### [PROBLEM]
Every entry below is to be retyped exactly as it stands.

### [EXCERPTED RECORDS]
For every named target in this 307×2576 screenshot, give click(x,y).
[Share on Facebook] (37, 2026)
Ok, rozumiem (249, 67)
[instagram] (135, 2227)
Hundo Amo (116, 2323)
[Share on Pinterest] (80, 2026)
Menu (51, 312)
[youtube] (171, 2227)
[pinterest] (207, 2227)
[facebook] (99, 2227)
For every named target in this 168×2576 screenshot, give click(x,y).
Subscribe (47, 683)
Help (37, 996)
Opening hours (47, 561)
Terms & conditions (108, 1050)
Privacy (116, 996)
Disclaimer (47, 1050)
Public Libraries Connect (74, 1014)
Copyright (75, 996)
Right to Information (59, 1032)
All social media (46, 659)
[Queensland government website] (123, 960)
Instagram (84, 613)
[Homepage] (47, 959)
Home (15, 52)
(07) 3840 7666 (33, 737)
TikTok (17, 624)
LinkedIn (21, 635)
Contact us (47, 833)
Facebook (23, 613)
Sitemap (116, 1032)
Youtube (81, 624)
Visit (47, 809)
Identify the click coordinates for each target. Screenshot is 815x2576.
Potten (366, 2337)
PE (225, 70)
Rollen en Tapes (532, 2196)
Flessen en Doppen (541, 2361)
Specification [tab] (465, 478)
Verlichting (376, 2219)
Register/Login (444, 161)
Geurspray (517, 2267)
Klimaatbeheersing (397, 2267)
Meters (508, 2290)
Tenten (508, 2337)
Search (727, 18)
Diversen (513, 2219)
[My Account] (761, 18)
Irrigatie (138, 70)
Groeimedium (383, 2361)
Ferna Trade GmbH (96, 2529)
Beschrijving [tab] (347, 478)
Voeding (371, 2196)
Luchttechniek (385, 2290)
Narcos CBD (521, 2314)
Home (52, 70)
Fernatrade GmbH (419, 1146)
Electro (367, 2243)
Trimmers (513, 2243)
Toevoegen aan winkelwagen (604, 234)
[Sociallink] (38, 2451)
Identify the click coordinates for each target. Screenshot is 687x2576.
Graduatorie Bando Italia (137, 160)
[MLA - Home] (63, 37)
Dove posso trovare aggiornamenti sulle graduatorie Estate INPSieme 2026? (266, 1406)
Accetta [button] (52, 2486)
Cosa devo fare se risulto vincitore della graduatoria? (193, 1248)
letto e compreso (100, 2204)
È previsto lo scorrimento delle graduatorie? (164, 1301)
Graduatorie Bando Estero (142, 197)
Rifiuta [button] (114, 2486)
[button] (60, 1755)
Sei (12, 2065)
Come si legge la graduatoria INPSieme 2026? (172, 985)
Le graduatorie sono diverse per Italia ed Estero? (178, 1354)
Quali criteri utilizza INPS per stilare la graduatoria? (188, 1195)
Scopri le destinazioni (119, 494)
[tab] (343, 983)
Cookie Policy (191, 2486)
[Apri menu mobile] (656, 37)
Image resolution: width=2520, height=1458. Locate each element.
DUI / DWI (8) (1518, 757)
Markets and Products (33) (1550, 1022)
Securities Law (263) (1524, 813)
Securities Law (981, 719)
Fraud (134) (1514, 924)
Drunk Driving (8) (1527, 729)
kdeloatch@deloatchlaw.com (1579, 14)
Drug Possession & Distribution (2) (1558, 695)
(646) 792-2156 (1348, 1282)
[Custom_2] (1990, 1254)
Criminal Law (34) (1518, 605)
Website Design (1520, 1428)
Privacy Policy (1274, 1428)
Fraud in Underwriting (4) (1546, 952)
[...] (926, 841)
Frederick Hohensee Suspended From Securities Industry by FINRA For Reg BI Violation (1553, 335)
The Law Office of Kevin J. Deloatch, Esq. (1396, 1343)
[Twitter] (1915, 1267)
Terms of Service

### [EXERCISE RESULT]
For every named target in this 307×2576 screenshot, give click(x,y).
[Share on Facebook] (37, 2026)
Ok, rozumiem (249, 67)
[instagram] (135, 2227)
Hundo Amo (116, 2323)
[Share on Pinterest] (80, 2026)
Menu (51, 312)
[youtube] (171, 2227)
[pinterest] (207, 2227)
[facebook] (99, 2227)
For every named target in this 168×2576 screenshot, give click(x,y).
Subscribe (47, 683)
Help (37, 996)
Opening hours (47, 561)
Terms & conditions (108, 1050)
Privacy (116, 996)
Disclaimer (47, 1050)
Public Libraries Connect (74, 1014)
Copyright (75, 996)
Right to Information (59, 1032)
All social media (46, 659)
[Queensland government website] (123, 960)
Instagram (84, 613)
[Homepage] (47, 959)
Home (15, 52)
(07) 3840 7666 (33, 737)
TikTok (17, 624)
LinkedIn (21, 635)
Contact us (47, 833)
Facebook (23, 613)
Sitemap (116, 1032)
Youtube (81, 624)
Visit (47, 809)
Identify the click coordinates for each target. Screenshot is 815x2576.
Potten (366, 2337)
PE (225, 70)
Rollen en Tapes (532, 2196)
Flessen en Doppen (541, 2361)
Specification [tab] (465, 478)
Verlichting (376, 2219)
Register/Login (444, 161)
Geurspray (517, 2267)
Klimaatbeheersing (397, 2267)
Meters (508, 2290)
Tenten (508, 2337)
Search (727, 18)
Diversen (513, 2219)
[My Account] (761, 18)
Irrigatie (138, 70)
Groeimedium (383, 2361)
Ferna Trade GmbH (96, 2529)
Beschrijving [tab] (347, 478)
Voeding (371, 2196)
Luchttechniek (385, 2290)
Narcos CBD (521, 2314)
Home (52, 70)
Fernatrade GmbH (419, 1146)
Electro (367, 2243)
Trimmers (513, 2243)
Toevoegen aan winkelwagen (604, 234)
[Sociallink] (38, 2451)
Identify the click coordinates for each target. Screenshot is 687x2576.
Graduatorie Bando Italia (137, 160)
[MLA - Home] (63, 37)
Dove posso trovare aggiornamenti sulle graduatorie Estate INPSieme 2026? (266, 1406)
Accetta [button] (52, 2486)
Cosa devo fare se risulto vincitore della graduatoria? (193, 1248)
letto e compreso (100, 2204)
È previsto lo scorrimento delle graduatorie? (164, 1301)
Graduatorie Bando Estero (142, 197)
Rifiuta [button] (114, 2486)
[button] (60, 1755)
Sei (12, 2065)
Come si legge la graduatoria INPSieme 2026? (172, 985)
Le graduatorie sono diverse per Italia ed Estero? (178, 1354)
Quali criteri utilizza INPS per stilare la graduatoria? (188, 1195)
Scopri le destinazioni (119, 494)
[tab] (343, 983)
Cookie Policy (191, 2486)
[Apri menu mobile] (656, 37)
Image resolution: width=2520, height=1458. Locate each element.
DUI / DWI (8) (1518, 757)
Markets and Products (33) (1550, 1022)
Securities Law (263) (1524, 813)
Securities Law (981, 719)
Fraud (134) (1514, 924)
Drunk Driving (8) (1527, 729)
kdeloatch@deloatchlaw.com (1579, 14)
Drug Possession & Distribution (2) (1558, 695)
(646) 792-2156 (1348, 1282)
[Custom_2] (1990, 1254)
Criminal Law (34) (1518, 605)
Website Design (1520, 1428)
Privacy Policy (1274, 1428)
Fraud in Underwriting (4) (1546, 952)
[...] (926, 841)
Frederick Hohensee Suspended From Securities Industry by FINRA For Reg BI Violation (1553, 335)
The Law Office of Kevin J. Deloatch, Esq. (1396, 1343)
[Twitter] (1915, 1267)
Terms of Service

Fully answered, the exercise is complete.